Sunday, January 29, 2006

Slide Rule

I found an old slide rule - what a fascinating piece of equipment. They can be very precise, but not nearly as accurate as a computer, but when you're dealing with tolerances within a certain factor, it doesn't matter. So I looked up some sites on how to use it, and discovered a few. I am thinking of incorporating this into my artwork, using maybe my symbols - the symbols as "logarithmic representations of energies" or "logarithmic representations of metaphysical states."

One idea I will take on very quickly is creating a flash version of a slide rule, then I can mess with replacing the number fonts with some of my characters. I think the initial mathematical phobia that people feel would quickly dissipate if they start to make correlations between different characters in unconventional ways. This could also present a unique way of displaying information from external interfaces.

Thursday, January 26, 2006

ether beat

This is an interactive project of sorts. It is an attempt to project empathic feelings towards someone else - via a transmitted, captured and synthesized heartbeat. Wouldn't this be so much better than one of those leashes you see for kids? Imagine, they get farther away, and you can sense it, physically, intuitively, rather than tying them to a leash. Or how about a baby monitor, or better yet, something so that the baby can feel like the mother is still nearby.
Chain Reaction

This is a major project I will be working on in the Spring. The idea here is to create a series of cellular automata, in which "each element induces or influences" other elements. The cool thing is that each element or automata can be anything that can talk to everything else., via local interaction or via the internet to two or three other institutions.

Barney Haynes writes about several aspects of the project, suggesting, light and sound interaction, physical interaction between machines and humans, remote control, and terms the 'ethernet' or connecting substrate as "Connective Tissue." This is a alluring term to use, at once warm and inviting while also coldly clinical. It conjures imagery of biological interactions, the truly most amazing cellular automata - the body. How much of interactive art is an experiment in mimicking life. Renaissance artists tried to do it visually, we are simply trying to it conceptually.

Phenomenology
In his explanations Haynes also brings up phenomenology, a concept I couldn't have named prior to reading this, but now realize that it describes concepts that I am excited about. This is a philisophical feild that is concerned very much perception, not how things are perceived. If a tree falls and no one is around to hear it does it still make noise? Do things even exist if we don't perceive them? Quantum mechanics made some interesting discoveries about this concept. The heisenburg prinicple basically states that the act of observing changes whatever it is that you are observing.
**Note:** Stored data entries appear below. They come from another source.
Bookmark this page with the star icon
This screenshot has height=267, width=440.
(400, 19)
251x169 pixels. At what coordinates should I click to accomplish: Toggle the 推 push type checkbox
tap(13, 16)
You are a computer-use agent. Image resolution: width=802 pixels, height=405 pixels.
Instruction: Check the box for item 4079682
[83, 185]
In the words of Wayne Dyer, "If you change the way you look at things, the things you look at change."

Tuesday, January 24, 2006

Reaction to System Esthetics - Jack Burnham.
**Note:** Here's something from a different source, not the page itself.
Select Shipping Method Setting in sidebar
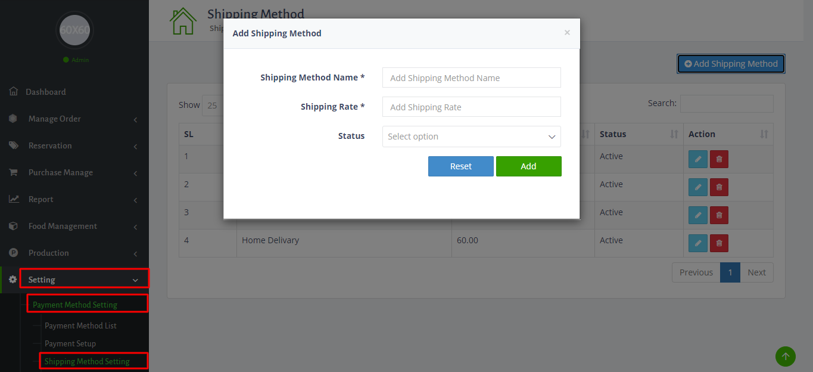 pos(87,361)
Burnham's article makes several observations about the evolution of art in the 20th century. I found some of the parallels between the advances of modern science and art to be particularly interesting. One of the first things he mentions is the idea that art is no longer merely restrained to boundaries. Sculpture, painting and other forms of classical fine art are typically defined by boundaries, while newer, un-objects, take into account the fact that works are often part of their surrounding environment, whether that environment is physical, social or conceptual. This concept parallels the scientific realization in quantum physics that the act of measuring often changes the system being observed. The observer becomes part of the system, the tools that are used become part of the equation, and the results are a combination of both observer and observed. The audience of a work of art will have social preconceptions, learned filters, and other influences that are part of the system, or work of art, rather than isolated from it.
Another concept Burnham discusses is that of the idea rather than that of the physicality. In classical terms, the most important part of an artwork is the physical object itself. The new paradigm he suggests is that of the idea, the process, or in other words, the information is just as important. Robert Morris' “68th American Show” entry was built using information – blueprints – rather than shipping the originals from New York. With the development and pervasiveness of computers in the next few decades, this seems to be a very profound observation for 1968: that information plays such an important part of daily life. Conscious or not, he is alluding to the developing scientific theories that are blurring the lines between reality and imagination – that information is the basis for reality. Artwork strives to organize this information in an aesthetically pleasing way. For the impressionists, this was the organization of the information of light. For modern artists the challenge comes to realize that information isn't only what we perceive with our five senses.